Friday, March 08, 2013

COIN-Another shiny theory bites the dust

COIN is Counter Insurgency Doctrine and was how we were going to make the 21st Century safe for democracy.  It had a lot of cheerleaders, chief among them David Petraeus.  It has been so successful that the Taliban has long closed shop and started taking sociology courses at Kabul U, not.

We were tipped off that it is not working by an article in Antiwar.com blog by Kelly Vlahos.  Actually, the Neutralist has always thought it snake oil, but too many of our national big shots bought into to it.  Kelly discusses and links to a Fred Kaplan interview at Small Wars Journal.

Just how damaged is the COIN doctrine.  According to Kaplan, it has met its Waterloo in Afghanistan.

Fred says, "The US tends to get into these kinds of wars, deliberately or otherwise, once every generation, but the previous instance had proved so dreadful that, immediately afterward, the generals ignore, or toss away, every lesson learned from it - so we spend the first few years of the next war screwing it up."
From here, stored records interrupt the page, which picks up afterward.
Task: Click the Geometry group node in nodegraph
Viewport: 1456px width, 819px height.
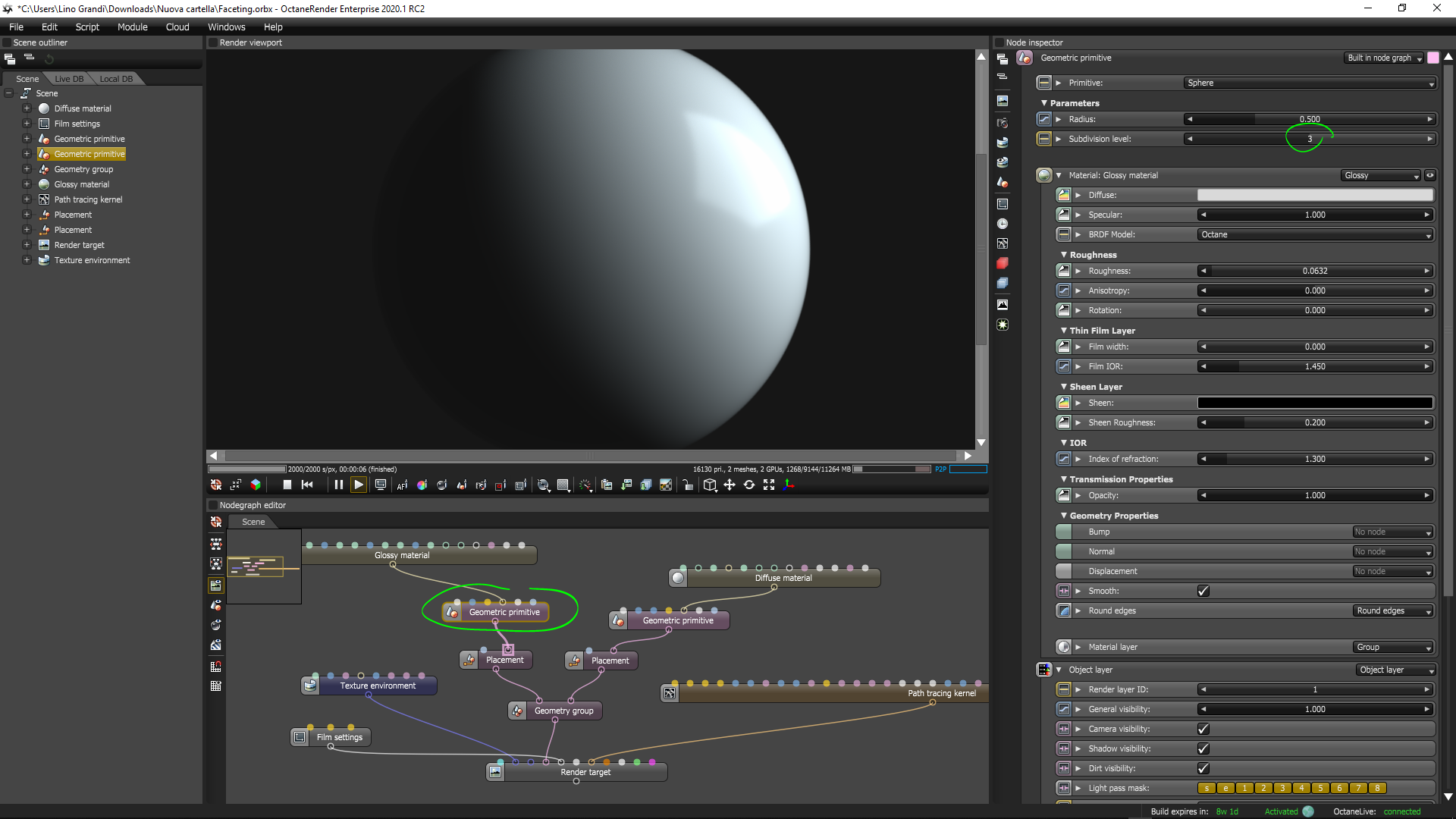Action: coord(563,711)
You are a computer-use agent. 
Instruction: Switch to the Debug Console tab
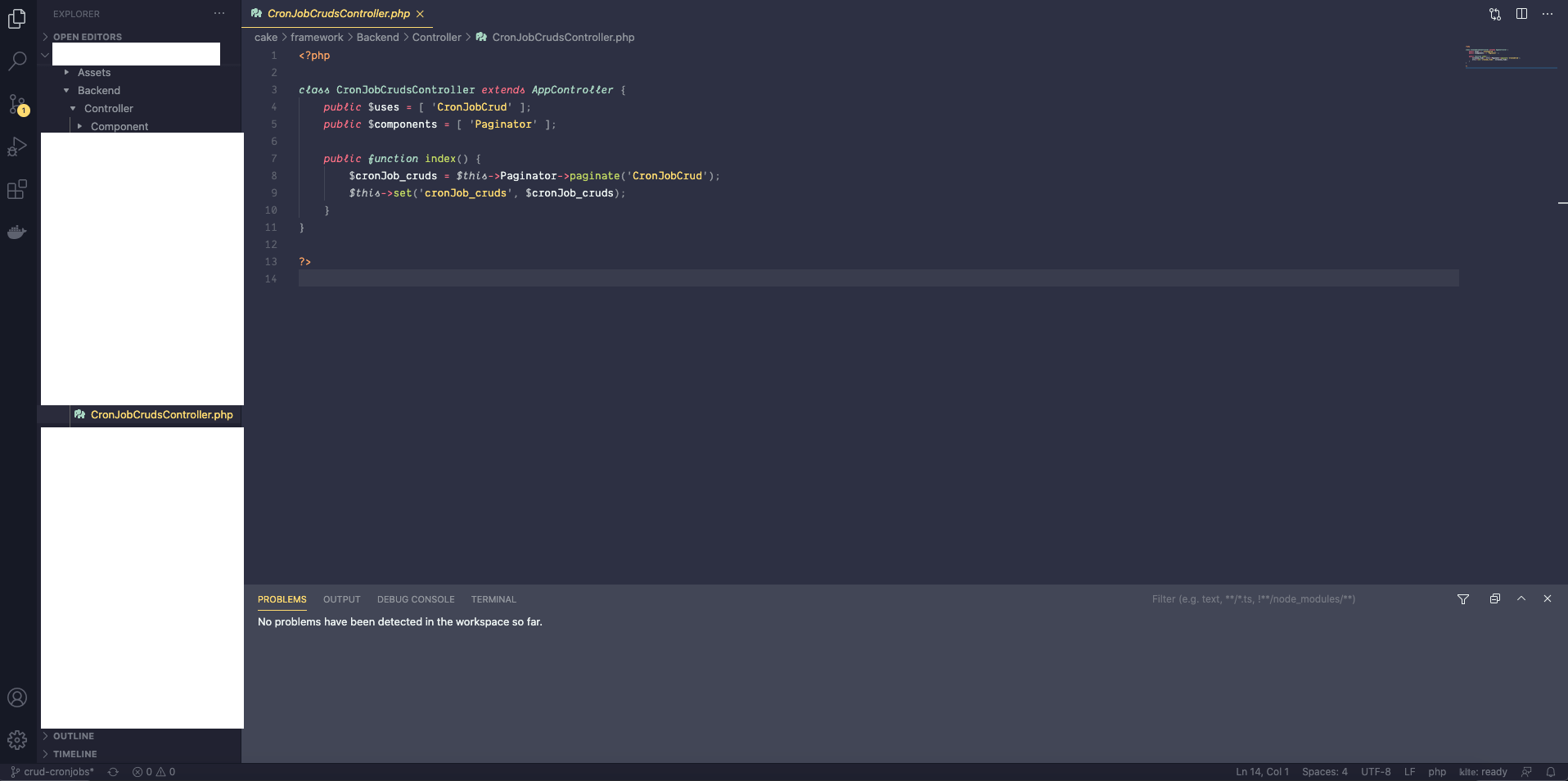click(x=415, y=599)
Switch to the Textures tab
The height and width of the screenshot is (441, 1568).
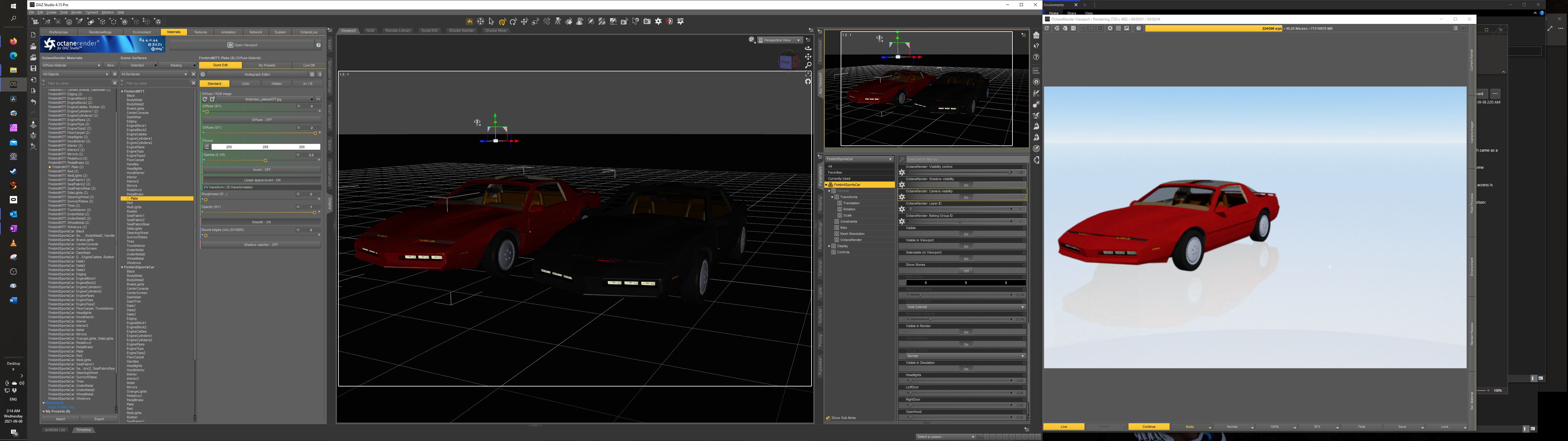pyautogui.click(x=200, y=32)
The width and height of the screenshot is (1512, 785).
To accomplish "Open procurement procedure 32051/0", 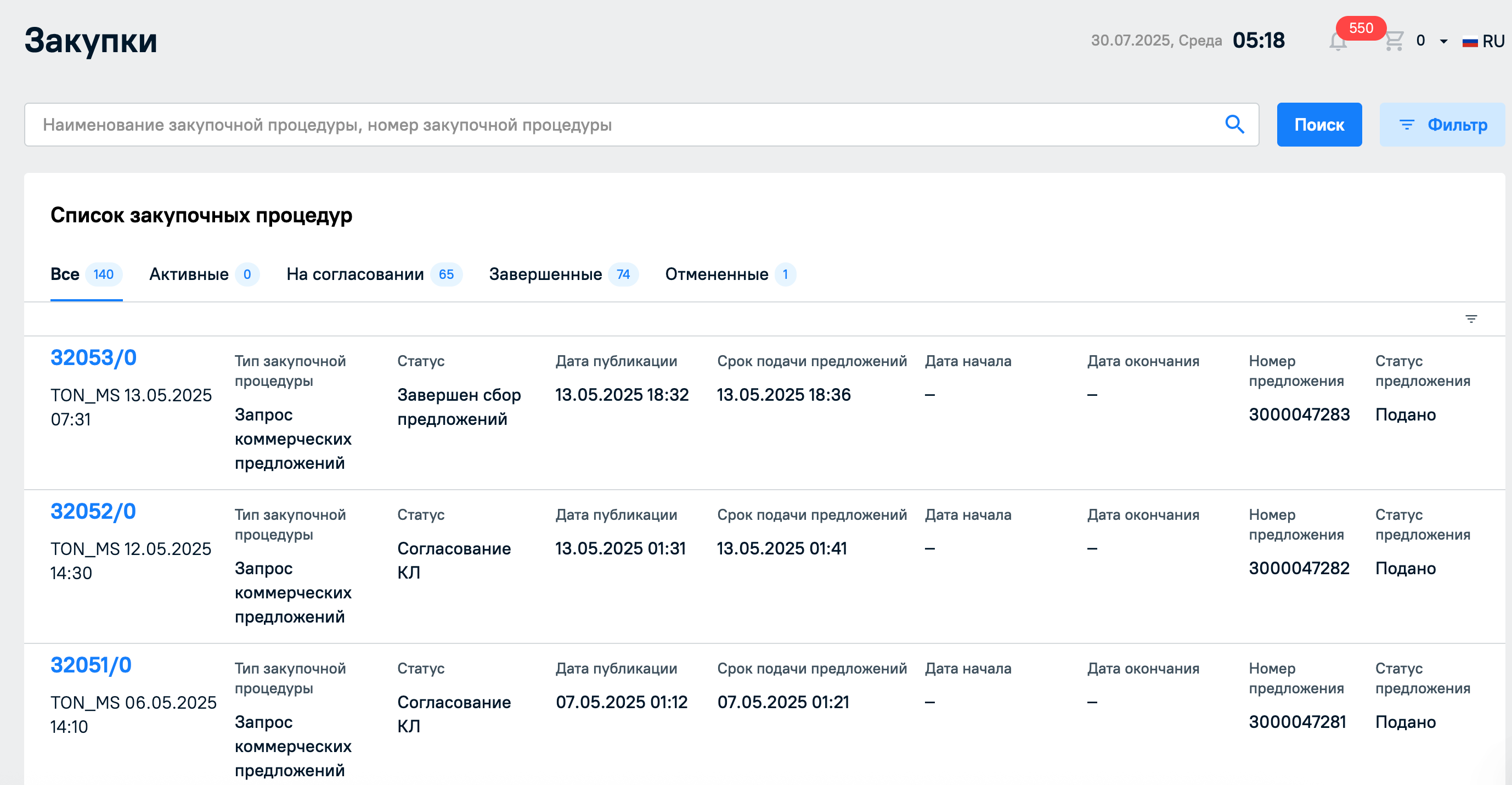I will [91, 665].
The quote goes on, but for the Neutralist, the words "the generals ignore, or toss away, every lesson learned from it - so we spend the first few years of the next war screwing it up" say it all.

We either break the pattern of history, that is the eternal recurrence of "these kinds of wars" or we get into another one that will be no more successful.  Unless, as we get near to the centennary of WWI and the beginning of a century of intervention, we change to a Neutralist Ethos, we shall repeat the stupidity.

Economically, this probably cannot go on anyway, but it would be smarter to recognize the situation and adapt to reality instead of trying to stay the dumb course.